'Amendment to make child marriages void should be introduced soon'

Jayna Kothari, Supreme Court advocate and executive director of the Centre for Law & Policy Research
Child marriages in India, says a report by UNICEF, have significantly decreased, but the rate of decline remains slow. The Supreme Court has struck down a legal clause that allowed intercourse with underage brides, but at present child marriages still remain valid, a situation that is expected to be addressed soon. Jayna Kothari, Supreme Court advocate and executive director of the Centre for Law & Policy Research, Bengaluru, tells Nikita Puri why despite the fall in numbers, there is no room for complacency on child marriages. Edited excerpts:

Despite the illegality of child marriages being enforced with penalties, how do marriages that take place currently still uphold their validity?

Child marriages, though prohibited by law, are still valid marriages. The Prohibition of Child Marriages Act, 2006, only states that a child marriage is voidable and can be annulled by a party to the marriage who was a child through her guardian if she is still a minor; such a petition for annulment can be filed by a child until two years after attaining majority. 

It is only in Karnataka that an amendment was brought about to the Prohibition of Child Marriages Act, making all child marriages void, thus making them invalid in the eyes of the law.

So child marriage is currently valid but voidable only in Karnataka. But how often does an underage bride come forward to lodge a complaint or seek an annulment?

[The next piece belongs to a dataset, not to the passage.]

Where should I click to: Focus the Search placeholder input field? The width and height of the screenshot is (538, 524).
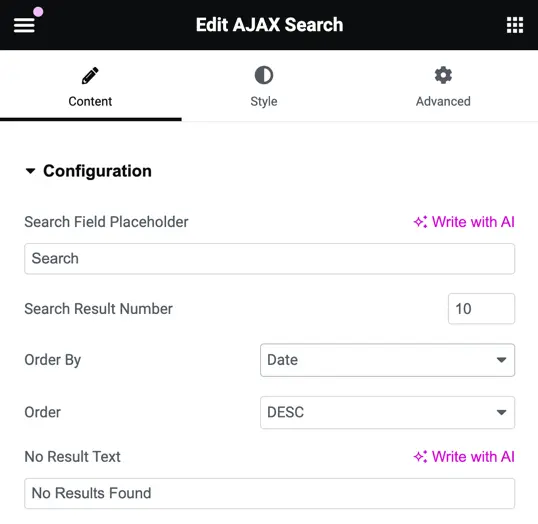[x=269, y=259]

Also, do you think there should be an upper limit of two years?

It is extremely difficult for a minor bride to come out and take steps to annul her marriage. The minor girl who is married can annul her marriage by filing a petition for annulment in a District Court at any time, and has time until two years after attaining majority to file an annulment petition. This means that she has time until she is 20. This is highly unlikely as she would have to go against her parents, family members and relatives to file an annulment petition, which if she had the capacity to do, she would have resisted the marriage in the first place. 

She would also need support to find a lawyer, and would need financial assistance as well. 

Like in many instances, if she is already pregnant by the time she is 20, then she would find it very difficult to take any steps to annul the marriage, as she would have to think about how she would support herself and the minor child. It is in very rare cases that minor girls take such steps and these instances are only where there are non-profit organisations supporting her to get legal assistance.  

I do not think that there should be a time limit, because there are many circumstances such as pregnancy, child birth, financial capacity and education that restrict girls and young women from approaching the courts to seek annulment of their marriages. 

Reports suggest that the Ministry of Women and Child Development is moving ahead with a proposal to amend the existing law so as to make child marriage illegal from the outset. Is this something you see happening soon? What would be the challenges in the implementation of this law? 

With the recent decision of the Supreme Court in Independent Thought v. Union of India, where the Supreme Court held sexual intercourse within child marriages to be rape and also observed that following the Karnataka example the central government should amend the Prohibition of Child Marriages Act to make child marriages void, this amendment should be introduced soon. The main challenges in implementing such an amendment would be creating awareness of the law so that people are made known that child marriages would be invalid and illegal, so that it would deter families from carrying out such marriages. 

Last October, the Supreme Court affirmed that child marriage was a violation of girl child’s constitutional and human rights while also recognising non-consensual sex within child marriages as rape. While this is a cause for celebration, is there any danger of it being misused?

I do not think it would be misused, because even with the Prohibition of Child Marriages Act providing for criminal complaints that can be filed against the husband, we see that the Prohibition of Child Marriages Act is hardly used and implemented. 

There are very few criminal complaints filed against husbands in the case of child marriages, so it is not very likely that recognising child marital rape would be misused. In fact, people are not even aware of this decision and steps need to be taken to create widespread awareness so that this decision would deter child marriages. 

Why does implementation of the law against child marriage continue to be a challenge in India?

There is great social acceptance of underage marriages in all communities and religions. Despite there being a law prohibiting child marriages, our families and communities do not recognise the harm child marriages do to young girls, their health and reproductive rights and continue to give sanction to them.

A recent report by UNICEF says child marriages in India have registered a drop from 47 per cent to 27 per cent over the past decade. Is this a good track record given all the campaigning against such marriages?

This is a good track record, but 27 per cent is still a very high number of child marriages in India. The percentages vary in different regions and in some regions the numbers are still as high as 40 per cent. We can by no means be complacent and need to continue campaigning against it.